* [PROBLEM TO SOLVE]: Look through the data below for the line with "Instruction: Click the rewind" and the line with "Task: Switch to Sales Dept taskbar window", then output those two and all lines in between, exactly as written.

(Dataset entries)
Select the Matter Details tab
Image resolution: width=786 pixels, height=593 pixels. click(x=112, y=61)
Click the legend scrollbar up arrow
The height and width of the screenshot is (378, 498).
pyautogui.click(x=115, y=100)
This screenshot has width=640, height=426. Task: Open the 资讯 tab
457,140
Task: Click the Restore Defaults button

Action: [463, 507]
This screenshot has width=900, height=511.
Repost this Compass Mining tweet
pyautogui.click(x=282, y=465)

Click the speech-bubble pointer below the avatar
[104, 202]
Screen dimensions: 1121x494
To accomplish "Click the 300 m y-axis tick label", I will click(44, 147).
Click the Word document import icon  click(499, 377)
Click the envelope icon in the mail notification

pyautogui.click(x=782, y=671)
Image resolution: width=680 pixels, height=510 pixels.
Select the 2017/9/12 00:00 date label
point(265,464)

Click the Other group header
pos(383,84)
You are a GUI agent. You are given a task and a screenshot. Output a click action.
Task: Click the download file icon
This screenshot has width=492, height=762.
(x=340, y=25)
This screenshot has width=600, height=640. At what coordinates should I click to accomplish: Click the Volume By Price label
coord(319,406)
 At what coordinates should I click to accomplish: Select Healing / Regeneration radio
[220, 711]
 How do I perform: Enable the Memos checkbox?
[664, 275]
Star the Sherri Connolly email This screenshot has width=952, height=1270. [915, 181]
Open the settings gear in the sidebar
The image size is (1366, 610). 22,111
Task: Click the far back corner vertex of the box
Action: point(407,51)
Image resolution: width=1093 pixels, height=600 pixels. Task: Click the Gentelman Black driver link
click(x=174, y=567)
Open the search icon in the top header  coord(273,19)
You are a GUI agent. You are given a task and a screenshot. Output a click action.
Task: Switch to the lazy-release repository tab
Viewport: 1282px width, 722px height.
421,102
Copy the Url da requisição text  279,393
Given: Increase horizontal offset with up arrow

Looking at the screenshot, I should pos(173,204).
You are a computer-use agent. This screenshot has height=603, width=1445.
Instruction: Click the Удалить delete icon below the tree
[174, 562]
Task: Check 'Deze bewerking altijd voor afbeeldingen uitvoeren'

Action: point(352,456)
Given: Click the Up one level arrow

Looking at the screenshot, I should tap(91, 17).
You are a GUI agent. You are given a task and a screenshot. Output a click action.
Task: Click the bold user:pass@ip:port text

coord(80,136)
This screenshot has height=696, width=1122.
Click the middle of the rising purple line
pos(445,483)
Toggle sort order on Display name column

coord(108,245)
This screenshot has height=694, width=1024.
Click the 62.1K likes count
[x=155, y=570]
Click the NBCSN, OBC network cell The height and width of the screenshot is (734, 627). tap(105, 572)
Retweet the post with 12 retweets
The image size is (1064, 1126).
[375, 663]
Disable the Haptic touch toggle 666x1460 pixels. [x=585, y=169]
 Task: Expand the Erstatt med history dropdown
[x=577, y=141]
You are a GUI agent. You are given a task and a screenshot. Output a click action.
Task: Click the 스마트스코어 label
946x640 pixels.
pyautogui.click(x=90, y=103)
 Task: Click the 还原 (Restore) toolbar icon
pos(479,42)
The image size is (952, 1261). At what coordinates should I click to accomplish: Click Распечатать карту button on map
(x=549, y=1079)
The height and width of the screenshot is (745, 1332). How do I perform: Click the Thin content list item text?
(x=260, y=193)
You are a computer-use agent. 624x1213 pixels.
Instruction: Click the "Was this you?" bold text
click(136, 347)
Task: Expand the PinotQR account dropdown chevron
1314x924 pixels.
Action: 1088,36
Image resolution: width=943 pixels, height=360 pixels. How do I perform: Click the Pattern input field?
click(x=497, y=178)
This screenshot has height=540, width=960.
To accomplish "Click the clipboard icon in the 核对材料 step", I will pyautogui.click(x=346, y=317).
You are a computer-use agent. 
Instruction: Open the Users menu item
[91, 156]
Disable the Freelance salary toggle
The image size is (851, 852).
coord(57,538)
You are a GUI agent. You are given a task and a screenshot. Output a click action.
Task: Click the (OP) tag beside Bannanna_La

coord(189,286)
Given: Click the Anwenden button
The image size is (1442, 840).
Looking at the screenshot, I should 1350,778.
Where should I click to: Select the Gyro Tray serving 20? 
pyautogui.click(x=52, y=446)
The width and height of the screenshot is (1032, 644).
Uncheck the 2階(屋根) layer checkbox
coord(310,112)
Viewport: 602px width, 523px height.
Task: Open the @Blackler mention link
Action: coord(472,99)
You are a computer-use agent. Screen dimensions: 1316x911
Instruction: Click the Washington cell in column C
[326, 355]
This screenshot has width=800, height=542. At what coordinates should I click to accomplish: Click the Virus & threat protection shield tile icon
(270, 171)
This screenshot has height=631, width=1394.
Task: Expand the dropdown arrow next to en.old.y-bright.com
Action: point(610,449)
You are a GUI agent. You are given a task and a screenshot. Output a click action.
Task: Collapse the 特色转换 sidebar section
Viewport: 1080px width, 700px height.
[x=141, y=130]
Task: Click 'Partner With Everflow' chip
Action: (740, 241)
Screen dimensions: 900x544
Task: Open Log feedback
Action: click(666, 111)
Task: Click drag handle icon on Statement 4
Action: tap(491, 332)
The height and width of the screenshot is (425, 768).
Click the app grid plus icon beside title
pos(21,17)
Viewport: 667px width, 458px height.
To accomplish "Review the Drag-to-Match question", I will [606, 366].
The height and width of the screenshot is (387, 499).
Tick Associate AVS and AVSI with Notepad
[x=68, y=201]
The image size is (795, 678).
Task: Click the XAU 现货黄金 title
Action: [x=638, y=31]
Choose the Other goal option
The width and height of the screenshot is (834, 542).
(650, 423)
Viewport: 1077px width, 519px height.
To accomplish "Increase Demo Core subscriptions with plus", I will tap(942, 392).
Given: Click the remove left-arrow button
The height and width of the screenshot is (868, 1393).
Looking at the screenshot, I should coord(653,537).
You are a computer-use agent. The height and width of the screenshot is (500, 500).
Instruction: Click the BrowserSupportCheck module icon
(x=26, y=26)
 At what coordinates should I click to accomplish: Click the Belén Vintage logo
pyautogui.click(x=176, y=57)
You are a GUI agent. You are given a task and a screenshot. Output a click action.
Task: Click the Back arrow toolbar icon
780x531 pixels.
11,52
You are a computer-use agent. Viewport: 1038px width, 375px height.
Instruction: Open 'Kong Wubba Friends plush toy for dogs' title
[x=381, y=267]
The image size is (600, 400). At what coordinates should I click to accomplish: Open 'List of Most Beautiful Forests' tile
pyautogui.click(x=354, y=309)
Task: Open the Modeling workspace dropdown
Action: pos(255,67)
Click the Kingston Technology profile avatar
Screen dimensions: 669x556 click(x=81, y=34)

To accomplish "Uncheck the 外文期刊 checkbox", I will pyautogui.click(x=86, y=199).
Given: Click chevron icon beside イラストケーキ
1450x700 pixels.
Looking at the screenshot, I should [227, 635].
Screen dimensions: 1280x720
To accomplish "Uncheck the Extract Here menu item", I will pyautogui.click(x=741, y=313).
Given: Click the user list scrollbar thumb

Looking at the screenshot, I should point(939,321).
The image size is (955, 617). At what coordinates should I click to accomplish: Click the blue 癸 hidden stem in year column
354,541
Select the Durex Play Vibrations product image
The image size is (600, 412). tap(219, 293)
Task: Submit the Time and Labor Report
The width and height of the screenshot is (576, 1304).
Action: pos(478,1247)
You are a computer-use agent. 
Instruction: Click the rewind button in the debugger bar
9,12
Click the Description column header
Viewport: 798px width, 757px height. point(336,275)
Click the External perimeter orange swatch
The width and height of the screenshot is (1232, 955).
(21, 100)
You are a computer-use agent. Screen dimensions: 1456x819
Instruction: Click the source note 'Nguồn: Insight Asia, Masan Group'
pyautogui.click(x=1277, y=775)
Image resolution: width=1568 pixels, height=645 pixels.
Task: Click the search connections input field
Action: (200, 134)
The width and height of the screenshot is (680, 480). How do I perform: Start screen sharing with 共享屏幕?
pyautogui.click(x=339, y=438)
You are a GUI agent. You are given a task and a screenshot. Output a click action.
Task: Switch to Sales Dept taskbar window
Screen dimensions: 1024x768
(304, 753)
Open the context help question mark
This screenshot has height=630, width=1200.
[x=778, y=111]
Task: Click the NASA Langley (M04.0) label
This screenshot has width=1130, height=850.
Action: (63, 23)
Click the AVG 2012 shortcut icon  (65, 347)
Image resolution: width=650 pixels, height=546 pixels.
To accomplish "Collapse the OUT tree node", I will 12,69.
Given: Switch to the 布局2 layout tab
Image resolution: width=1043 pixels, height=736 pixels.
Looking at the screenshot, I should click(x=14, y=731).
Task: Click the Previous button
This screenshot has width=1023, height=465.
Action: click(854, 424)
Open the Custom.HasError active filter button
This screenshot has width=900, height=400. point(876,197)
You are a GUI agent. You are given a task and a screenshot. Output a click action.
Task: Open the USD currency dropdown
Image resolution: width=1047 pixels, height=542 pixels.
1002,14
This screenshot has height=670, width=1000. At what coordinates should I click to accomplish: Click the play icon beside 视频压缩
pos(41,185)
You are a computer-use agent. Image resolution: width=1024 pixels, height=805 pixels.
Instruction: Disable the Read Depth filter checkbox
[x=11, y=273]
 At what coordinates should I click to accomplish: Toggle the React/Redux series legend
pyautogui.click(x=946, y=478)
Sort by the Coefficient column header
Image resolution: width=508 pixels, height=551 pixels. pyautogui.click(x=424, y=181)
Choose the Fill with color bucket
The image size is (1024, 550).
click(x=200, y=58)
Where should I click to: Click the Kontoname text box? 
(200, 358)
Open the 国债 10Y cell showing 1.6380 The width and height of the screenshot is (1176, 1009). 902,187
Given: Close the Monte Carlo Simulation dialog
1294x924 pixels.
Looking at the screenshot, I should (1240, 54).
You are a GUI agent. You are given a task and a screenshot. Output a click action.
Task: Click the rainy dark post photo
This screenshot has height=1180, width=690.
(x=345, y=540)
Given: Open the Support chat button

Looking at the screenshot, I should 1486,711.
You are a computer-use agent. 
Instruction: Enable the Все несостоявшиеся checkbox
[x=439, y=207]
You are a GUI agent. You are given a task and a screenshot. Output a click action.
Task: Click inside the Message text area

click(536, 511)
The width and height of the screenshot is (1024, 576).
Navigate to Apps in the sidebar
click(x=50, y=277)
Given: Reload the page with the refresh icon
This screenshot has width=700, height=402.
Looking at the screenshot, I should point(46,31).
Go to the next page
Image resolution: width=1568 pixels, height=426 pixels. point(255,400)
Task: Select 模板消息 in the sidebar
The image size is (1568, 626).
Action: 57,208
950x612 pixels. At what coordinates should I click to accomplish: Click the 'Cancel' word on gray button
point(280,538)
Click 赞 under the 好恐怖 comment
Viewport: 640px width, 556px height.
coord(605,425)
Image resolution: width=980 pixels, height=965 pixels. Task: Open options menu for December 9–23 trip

* [RESULT OF THIS EXERCISE]:
Instruction: Click the rewind button in the debugger bar
9,12
Click the Description column header
Viewport: 798px width, 757px height. point(336,275)
Click the External perimeter orange swatch
The width and height of the screenshot is (1232, 955).
(21, 100)
You are a computer-use agent. Screen dimensions: 1456x819
Instruction: Click the source note 'Nguồn: Insight Asia, Masan Group'
pyautogui.click(x=1277, y=775)
Image resolution: width=1568 pixels, height=645 pixels.
Task: Click the search connections input field
Action: (200, 134)
The width and height of the screenshot is (680, 480). How do I perform: Start screen sharing with 共享屏幕?
pyautogui.click(x=339, y=438)
You are a GUI agent. You are given a task and a screenshot. Output a click action.
Task: Switch to Sales Dept taskbar window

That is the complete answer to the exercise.